Russia’s infection rate jumped to just under 20,000 per day – almost twice the peak level in the spring – but the Kremlin has said it will not impose a fresh lockdown, due to concerns over the economic damage that will do.
However, the state has imposed a “lockdown-lite” regime in an effort to curb the rise of infections. Citizens over the age of 65 have been told to stay at home and mandatory mask and glove rules in public places are being stringently enforced, with heavy fines imposed on those that ignore them. At the same time, bars and restaurants have not been closed and bne IntelliNews reporters in Moscow say that life is going pretty much as normal.
Nevertheless, people are being more cautious and going out less. The Watcom shopping index, which measures foot traffic at Moscow’s biggest malls in real time using 3D imaging technology, recovered almost all the ground lost to the lockdown in the spring by the end of the summer but started to fall again noticeably in September.

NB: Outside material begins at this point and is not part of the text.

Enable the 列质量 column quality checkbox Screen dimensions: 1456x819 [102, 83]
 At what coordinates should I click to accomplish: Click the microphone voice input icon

The pace of the fall is steady, but foot traffic in September and October was down by 23% year on year in September and is down 27% y/y in October to an index value of 357 – its lowest level since Watcom started recording foot traffic volumes four years ago.
It remains to be seen if the authorities will impose a new lockdown. While the resource-rich Moscow is fairing relatively well in 22 of the 85 regions, hospitals are already running at 90%-95% capacity and all the hospitals report substantial waiting times for admission, with the worst affected regions running a one-in, one-out policy of admissions.